P5-01-08: Immunocytochemistry Staining of Estrogen Receptor in Circulating Tumor Cells as Compared to Primary Tumor.

Abstract

Abstract Introduction: Estrogen receptor (ER) status in all breast cancer patients is recommended by immunohistochemistry (IHC) and is considered standard practice for selection of treatment options. However, the analytical sensitivity of IHC in detecting low levels of ER is often poor and likely due to methodological variation. Because biopsy is not often feasible in all patients presenting with recurrent and/or metastatic breast disease, circulating tumor cells (CTCs) offer an attractive alternative source of tumor tissue for determining ER status and can be monitored more readily to enable a more effective course of treatment. Experimental Design: Twenty ml of peripheral blood was collected prospectively from # patients diagnosed with late stage metastatic/recurrent breast cancer. CTCs were isolated using the microfluidic OncoCEE™ platform. A cocktail of antibodies was utilized for CTC capture and detection with an expanded anti-cytokeratin (CK) cocktail mixture and anti-CD45. ER protein expression was assessed by immunocytochemistry (ICC) on the cells captured within the microchannels and compared to IHC performed on the primary tumor.
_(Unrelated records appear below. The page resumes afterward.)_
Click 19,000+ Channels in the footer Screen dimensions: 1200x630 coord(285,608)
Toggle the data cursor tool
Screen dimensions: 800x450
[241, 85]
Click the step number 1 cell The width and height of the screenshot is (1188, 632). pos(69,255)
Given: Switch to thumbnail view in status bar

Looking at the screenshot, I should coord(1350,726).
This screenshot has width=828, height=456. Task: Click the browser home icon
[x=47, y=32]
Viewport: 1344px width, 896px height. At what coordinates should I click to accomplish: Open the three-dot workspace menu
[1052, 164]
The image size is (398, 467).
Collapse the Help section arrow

Results: CK+/CD45- cells were detected in 23 of 27 cases (85%). Among the 23 cases in which CK+ cells were detected, only moderate concordance (16/23; 70%) in ER status between primary tumor and CTCs was observed. Conclusions: There is significant heterogeneity between ER protein expression in CTCs and primary tumor. ER ICC on CTCs from peripheral blood using the OncoCEE™ platform is shown to be feasible but the comparison likely compromised by lack of tumor staging at the time of blood draw. Given that IHC was in some cases performed 5–10 years pre-blood draw and that tumors have the potential to convert, ER status only moderately correlates to the IHC status in the primary tumor. The significance of heterogeneity at the ER protein level in CTCs ascertaining to the prognosis and predictive response to anti-estrogen therapy needs further evaluation in larger prospective clinical trials. Citation Information: Cancer Res 2011;71(24 Suppl):Abstract nr P5-01-08.